響應內容（Response Content）

請求發送后，我們可以讀取服務器返回的內容，看剛剛的例子：

>>> import requests
>>> r = requests.get('https://github.com/timeline.json')
>>> r.text
'[{"repository":{"open_issues":0,"url":"https://github.com/...

Requests會自動decode服務器返回的內容，大部分unicode的字符都可以順利的decode。

當訪問r.text時，Requests會根據response的Http標頭信息使用相應的文本編碼輸出信息，可以查看Requests使用的是什么類型的編碼並改變它：

>>> r.encoding
'utf-8'
>>> r.encoding = 'ISO-8859-1'

如果改變了編碼類型，當調用r.text的時候，Requests會使用你設置的編碼類型輸出信息。

二進制的相應內容（Binary Response Content）

對於非文本的請求，也可以把返回的響應內容作為字節類型輸出：

>>> r.content
b'[{"repository":{"open_issues":0,"url":"https://github.com/...

gzip和deflate編碼會為你自動解碼，
例如想把一個請求返回的二進制數據裝換成圖像，可以這樣寫：

>>> from PIL import Image
>>> from StringIO import StringIO
>>> i = Image.open(StringIO(r.content))

以json格式返回響應內容（JSON Response Content）

Requests還提供了一個json的decoder,可以方便的處理json格式的數據

>>> import requests
>>> r = requests.get('https://github.com/timeline.json')
>>> r.json()
[{u'repository': {u'open_issues': 0, u'url': 'https://github.com/...
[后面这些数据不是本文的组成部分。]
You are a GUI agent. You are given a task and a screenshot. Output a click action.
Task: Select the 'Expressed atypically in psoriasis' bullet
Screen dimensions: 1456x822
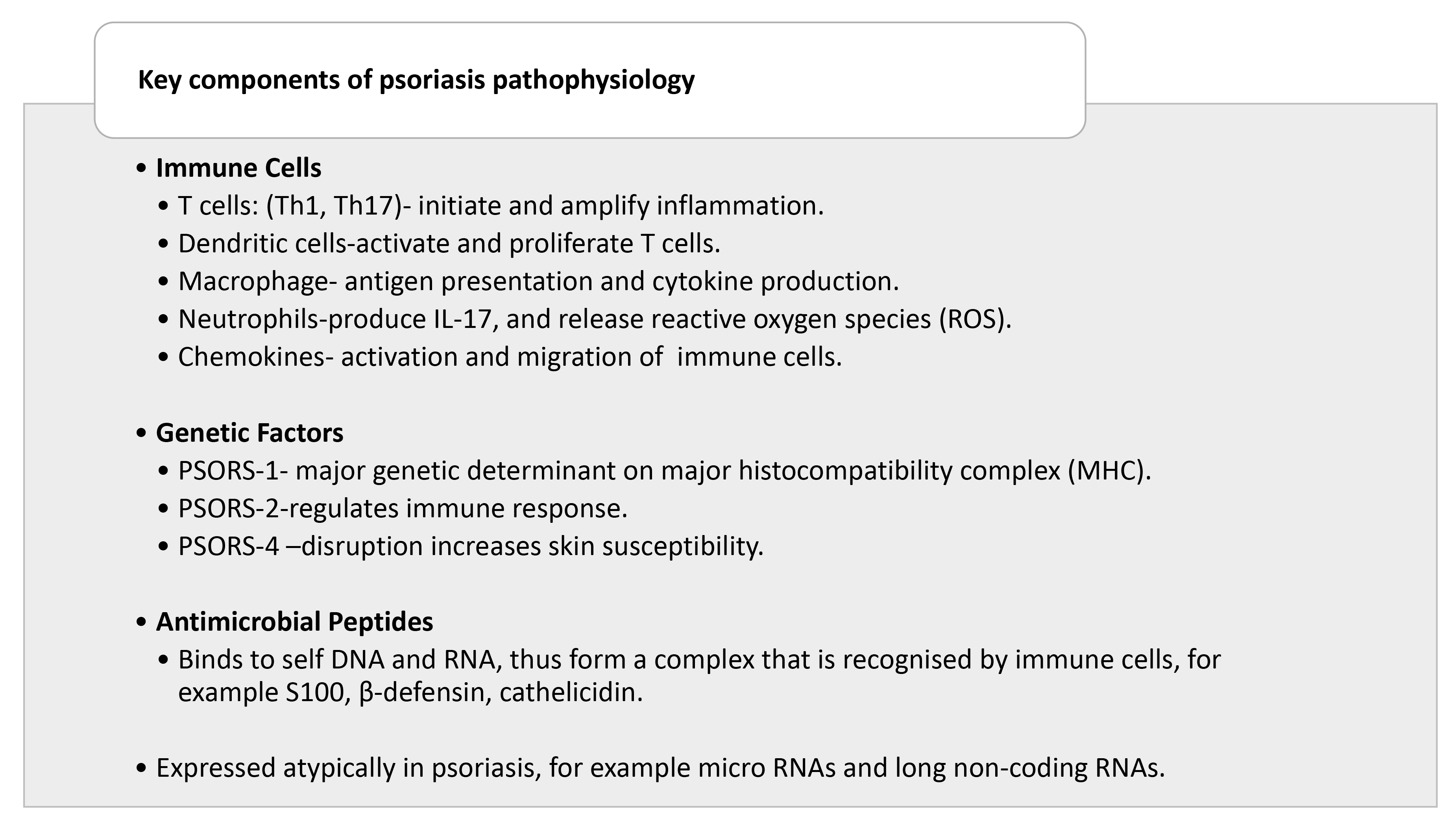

調用r.json()方法時，如果請求的內容不是json格式，會導致json解碼失敗，拋出異常。

原始的響應內容（Raw Response Content）

如過想從服務器返回的響應中獲取原始的套接字響應，可以調用r.raw方法，在調用前需要在請求中設置stream=True，例如：

>>> r = requests.get('https:/github.com/timeline.json', stream=True)
>>> r.raw
<requests.packages.urllib3.response.HTTPResponse object at 0x101194810>
>>> r.raw.read(10)
'\x1f\x8b\x08\x00\x00\x00\x00\x00\x00\x03'

自定義頭文件（Custom Headers）

如果想在請求時添加一個Http標頭，可以在請求時添加一個字典類型的參數，例如：

>>> import json
>>> url = 'https://api.github.com/some/endpoint'
>>> payload = {'some': 'data'}
>>> headers = {'content-type': 'application/json'}
>>> r = requests.post(url, data=json.dumps(payload), headers=headers)

更復雜的post請求（More complicated POST requests）

通常，如果想要發送一些表單類型的數據（像Html表單這樣的數據），在這里，只需要把Html的表單數據構造成一個字典類型的參數附帶在請求中即可。

>>> payload = {'key1': 'value1', 'key2': 'value2'}
>>> r = requests.post("http://httpbin.org/post", data=payload)
>>> print r.text
{
  ...
  "form": {
  "key2": "value2",
  "key1": "value1"
  },
   ...
}

很多時候我們發送的數據並不是表單類型的數據，就像我們想傳遞一個字符串類型而不是字典類型的數據時，數據會被直接的發送出去：

>>> import json
>>> url = 'https://api.github.com/some/endpoint'
>>> payload = {'some': 'data'}
>>> r = requests.post(url, data=json.dumps(payload))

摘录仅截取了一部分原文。